I also personally believe that teachers do a lot of "raising my chidren". I have 3 myself and the teachers in their lives, year after year, see my children more than I do in a day and week. I have to do my best job at home and raise them as well as I can, so that they can go to school and learn. Not have the teacher do the "home raising" lessons at school, but rather the "education raising" at school. Both are huge responsibilites.
Loved this post. 5 stars!
I just have to say, I LOVE YOU!
I am one of the teachers who is still waiting for an opening to come up here in Michigan. I agree with you 100%! The reward you get as a teacher are the students who continue to come back to say hi, remember you and still come to you for advice or help. It is a real shame that our politicians don't value education!
I miss my classroom and my students!
Hazel M. Wheeler says
I have my own preschool and have never had to kick a child out. And I've seen some strange stuff.
I kind of think the parent in your scenario is right, to a degree. Classroom management skills and strategies are just as important as knowing the material one is teaching. Ideally, the family would be referred to some sort of early intervention specialist or behavioral specialist for services which might help the child if after several conferences and corrections by the teacher, the child was still deemed unmanagable by the teacher. Kicking a child out for uncontrollable anxiety should be the last resort; trying to find resources and help for the family, be it for the parents, child or both, should be the first.
All I know is that I've been a teacher (7 years, 2 in K and 5 in 3rd) and now I'm home with my kids (K, 8th and 12th grade). We homeschool. The youngest child is from China, the older two are bio sons. My life has totally changed with our youngest. She is high-anxiety, hyper-vigilant, and oh yes, let's throw in some OCD…I don't know how I would cope if I had to work away from her, and I don't know how *she* would cope with that. I can imagine her being the screaming one at the popsicle-stick station in preschool.
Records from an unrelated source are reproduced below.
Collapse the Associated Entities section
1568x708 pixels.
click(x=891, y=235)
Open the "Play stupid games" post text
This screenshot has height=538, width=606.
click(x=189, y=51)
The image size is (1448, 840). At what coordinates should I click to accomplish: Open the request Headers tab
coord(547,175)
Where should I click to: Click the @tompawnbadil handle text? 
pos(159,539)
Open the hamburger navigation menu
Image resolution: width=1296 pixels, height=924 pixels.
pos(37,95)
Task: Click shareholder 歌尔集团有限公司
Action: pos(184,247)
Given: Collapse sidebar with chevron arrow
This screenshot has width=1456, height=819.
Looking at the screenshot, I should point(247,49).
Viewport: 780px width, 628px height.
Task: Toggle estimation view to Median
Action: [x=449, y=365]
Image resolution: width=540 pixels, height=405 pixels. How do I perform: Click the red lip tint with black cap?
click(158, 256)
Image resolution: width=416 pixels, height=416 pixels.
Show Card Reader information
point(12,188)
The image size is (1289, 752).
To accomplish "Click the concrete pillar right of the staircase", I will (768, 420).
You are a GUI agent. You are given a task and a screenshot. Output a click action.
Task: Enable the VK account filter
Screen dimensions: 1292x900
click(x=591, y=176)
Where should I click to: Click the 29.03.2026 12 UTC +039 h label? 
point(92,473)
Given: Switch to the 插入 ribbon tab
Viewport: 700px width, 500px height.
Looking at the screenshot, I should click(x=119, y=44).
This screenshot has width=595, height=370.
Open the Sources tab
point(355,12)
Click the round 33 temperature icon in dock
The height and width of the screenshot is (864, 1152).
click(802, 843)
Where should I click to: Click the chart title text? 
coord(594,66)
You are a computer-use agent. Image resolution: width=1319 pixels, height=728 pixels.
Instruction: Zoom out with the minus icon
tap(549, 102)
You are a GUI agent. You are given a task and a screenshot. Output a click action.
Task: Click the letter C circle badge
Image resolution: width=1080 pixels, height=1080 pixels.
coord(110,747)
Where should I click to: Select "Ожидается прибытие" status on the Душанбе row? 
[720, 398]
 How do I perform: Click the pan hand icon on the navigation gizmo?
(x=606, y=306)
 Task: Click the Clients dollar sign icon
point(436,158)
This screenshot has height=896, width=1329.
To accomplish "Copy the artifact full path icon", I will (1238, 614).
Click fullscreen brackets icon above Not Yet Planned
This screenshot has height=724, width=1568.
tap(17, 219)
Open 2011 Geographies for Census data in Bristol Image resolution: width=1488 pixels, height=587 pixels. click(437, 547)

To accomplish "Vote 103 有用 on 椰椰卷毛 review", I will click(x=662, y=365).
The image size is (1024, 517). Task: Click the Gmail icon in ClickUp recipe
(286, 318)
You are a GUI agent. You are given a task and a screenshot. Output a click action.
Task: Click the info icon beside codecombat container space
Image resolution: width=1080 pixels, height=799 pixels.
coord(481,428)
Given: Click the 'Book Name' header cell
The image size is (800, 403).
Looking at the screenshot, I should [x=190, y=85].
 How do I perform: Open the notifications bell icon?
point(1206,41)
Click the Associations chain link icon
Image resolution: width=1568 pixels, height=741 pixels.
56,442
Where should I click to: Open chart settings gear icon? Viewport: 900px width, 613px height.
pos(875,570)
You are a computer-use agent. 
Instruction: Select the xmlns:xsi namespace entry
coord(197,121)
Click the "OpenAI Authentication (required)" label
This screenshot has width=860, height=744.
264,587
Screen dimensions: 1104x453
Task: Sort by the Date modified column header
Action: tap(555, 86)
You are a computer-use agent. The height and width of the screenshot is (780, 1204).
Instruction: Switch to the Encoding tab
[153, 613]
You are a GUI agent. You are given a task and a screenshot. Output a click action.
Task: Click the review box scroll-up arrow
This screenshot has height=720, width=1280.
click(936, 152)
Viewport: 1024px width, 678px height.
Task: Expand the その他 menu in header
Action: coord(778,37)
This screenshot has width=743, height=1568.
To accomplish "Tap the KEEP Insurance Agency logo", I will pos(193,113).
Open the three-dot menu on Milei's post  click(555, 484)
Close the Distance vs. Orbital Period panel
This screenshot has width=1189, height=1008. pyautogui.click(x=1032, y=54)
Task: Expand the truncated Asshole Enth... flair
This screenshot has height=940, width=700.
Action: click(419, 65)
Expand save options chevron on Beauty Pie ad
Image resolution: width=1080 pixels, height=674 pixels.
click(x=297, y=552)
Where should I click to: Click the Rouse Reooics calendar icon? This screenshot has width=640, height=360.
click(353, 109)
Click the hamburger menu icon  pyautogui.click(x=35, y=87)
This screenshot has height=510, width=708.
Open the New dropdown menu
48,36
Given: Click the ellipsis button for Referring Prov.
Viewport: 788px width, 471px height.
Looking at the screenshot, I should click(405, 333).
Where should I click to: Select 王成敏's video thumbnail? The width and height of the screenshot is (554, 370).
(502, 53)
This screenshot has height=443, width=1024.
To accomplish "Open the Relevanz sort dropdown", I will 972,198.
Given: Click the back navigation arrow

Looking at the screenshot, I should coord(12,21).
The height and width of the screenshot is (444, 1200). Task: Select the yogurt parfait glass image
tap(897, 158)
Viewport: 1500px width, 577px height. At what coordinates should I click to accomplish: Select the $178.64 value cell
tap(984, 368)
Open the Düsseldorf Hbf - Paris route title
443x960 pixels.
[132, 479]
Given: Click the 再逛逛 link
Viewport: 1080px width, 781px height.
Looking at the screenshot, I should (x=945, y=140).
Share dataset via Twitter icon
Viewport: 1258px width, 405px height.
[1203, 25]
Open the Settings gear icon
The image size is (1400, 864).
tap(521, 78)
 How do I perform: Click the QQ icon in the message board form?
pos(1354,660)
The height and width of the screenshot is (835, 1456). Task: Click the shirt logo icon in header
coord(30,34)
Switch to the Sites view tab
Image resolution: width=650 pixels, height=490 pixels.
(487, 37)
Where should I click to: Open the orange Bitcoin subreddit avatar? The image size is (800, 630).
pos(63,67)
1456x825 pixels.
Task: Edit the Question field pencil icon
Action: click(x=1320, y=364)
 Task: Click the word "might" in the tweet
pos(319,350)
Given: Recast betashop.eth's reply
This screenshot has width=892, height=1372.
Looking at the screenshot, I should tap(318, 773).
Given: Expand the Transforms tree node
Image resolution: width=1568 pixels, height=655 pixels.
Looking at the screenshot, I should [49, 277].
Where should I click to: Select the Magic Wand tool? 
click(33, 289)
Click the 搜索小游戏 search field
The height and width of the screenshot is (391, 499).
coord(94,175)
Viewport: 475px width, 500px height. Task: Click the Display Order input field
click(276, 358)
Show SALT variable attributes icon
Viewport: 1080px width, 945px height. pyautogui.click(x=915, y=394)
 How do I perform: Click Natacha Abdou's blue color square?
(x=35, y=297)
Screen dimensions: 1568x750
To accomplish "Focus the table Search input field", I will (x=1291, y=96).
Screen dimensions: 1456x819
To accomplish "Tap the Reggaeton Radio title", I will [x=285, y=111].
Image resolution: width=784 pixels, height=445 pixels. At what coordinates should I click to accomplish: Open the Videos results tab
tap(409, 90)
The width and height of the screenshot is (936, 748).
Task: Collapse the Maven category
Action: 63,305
Right now, I'd be happy if she could sleep by herself and not freak out when she thinks I've disappeared but just went to the bathroom.
Love your humor on your blog!
Momma C says
Teacher and parent here- Who's right?
They both are.
and thanks to our low standards for preschool teachers, they do not have the same education standards as k-12 teachers (and the pay is more miserable) Many preschool teachers have no degree at all. And let me tell you- kids today are getting more complicated. Mix little training with children who deviate from the norm even slightly and here you are.
amy jo says
As someone who has worked with young children for a very long time, and also as a current preschool teacher, I love this post.
It's nice to be able to hear a parent's side of the story, because once the kid's gone, you hear nothing from the family again.
I believe it should not be the decision of the teacher or director or principal or whoever to decide that a kid is "unfit" for a school or whatever, and then kick the kid out. It hurts the kid and the kid only. Sure, parents will figure something else out for daycare, and the teacher will go on. It is gonna suck for the kid.
I mean sure, there are some situations where a child leaving a school or center is beneficial, but I think those situations are ones where the kid is violent with others to an extent that cannot be changed. However, even then, there are so many more options than just "well siyonara" Sit and talk with mommy and daddy, bring junior along if need be. Find out what's going on at home. It's KIDS 101, chances are good something might be happening at home, or even at school when no one can see. Maybe junior gets picked on. Maybe animal crackers send him into a flying rage. Who knows, point is: don't kick him out for it. Find out what is going on, get the kid the help he needs.